10. A method of forming a shock tower assembly comprising:

(a) forming at least one reinforcement member from continuous fiber reinforced thermoplastic;

(b) surrounding a first portion of the reinforcement member with a polymer composite material to form a shock tower body; and (c) integrally molding the reinforcement member with the shock tower body to form a single-piece component, wherein the single-piece component comprises the shock tower body with an overmolded portion at the first portion of the reinforcement member and including a second portion of the reinforcement member extending outwardly from the shock tower body.

11. The method according to claim 10 wherein step (a) includes thermoforming the reinforcement member from a continuous fiber reinforced thermoplastic sheet to a predetermined shape.

12. The method according to claim 10 including forming at least one attachment feature at the overmolded portion of the reinforcement member.

13. The method according to claim 12 wherein the reinforcement member comprises a bracket, cap, flange, or plate, and wherein the at least one attachment feature comprises at least one hole, spacer, and/or fastener.

14. The method according to claim 10 including forming at least one attachment feature at the second portion of the reinforcement member, wherein the at least one attachment feature is configured to attach the shock tower assembly to a vehicle structure.

15. The method according to claim 10 including integrally molding a wheel cover comprised of the polymer composite material with the shock tower body to form the single-piece component.

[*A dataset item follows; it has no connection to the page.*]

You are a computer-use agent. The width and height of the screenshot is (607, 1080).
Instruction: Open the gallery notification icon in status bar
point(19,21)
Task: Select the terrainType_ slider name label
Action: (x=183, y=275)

16. The method according to claim 10 wherein step (a) further includes forming the at least one reinforcement member as a bracket that has a load bearing portion and an overmolded portion, and wherein step (b) further includes placing the bracket in an injection tool and injecting a polymer composite material into the injection tool to surround the overmolded portion of the bracket; and wherein step (c) further includes removing a finished component from the injection tool, wherein the finished component comprises the load bearing portion of the bracket extending outwardly from the finished component and the overmolded portion of the bracket that is surrounded by the polymer composite material.

17. The method according to claim 16 including trimming the bracket and forming at least one attachment feature at the overmolded portion of the bracket prior to step (b), and/or including trimming the bracket and forming at least one attachment feature at the load bearing portion of the bracket prior to step (b).

18. The method according to claim 17 wherein the at least one attachment feature is formed at the overmolded portion of the bracket, and wherein the attachment feature comprises at least one hole to facilitate mechanical bonding with the polymer composite material during injection molding, and/or wherein the attachment feature comprises at least one flange to facilitate mechanical bonding with the polymer composite material during injection molding.

19. The method according to claim 17 wherein the at least one attachment feature is formed at the load bearing portion of the bracket, and including providing at least one location feature in the injection tool for the bracket and further including, during step (b), inserting the load bearing portion of the bracket into the location feature such that the attachment feature is protected from the polymer composite material during injection molding, and applying pressure to opposing sides of the bracket to hold the bracket in place.

20. The method according to claim 19 wherein the location feature comprises a groove and wherein the attachment feature comprises at least one hole, and including inserting the load bearing portion of the bracket into the groove to position the bracket in the injection tool.

21. The method according to claim 19 including using at least a first slide to

5 apply pressure against a first side of the bracket and a second slide to apply pressure against a second side of the bracket opposite the first side such that the bracket is securely clamped between the first and second slides during injection of the polymer composite material to prevent the bracket from moving and to isolate the bracket from polymer composite material.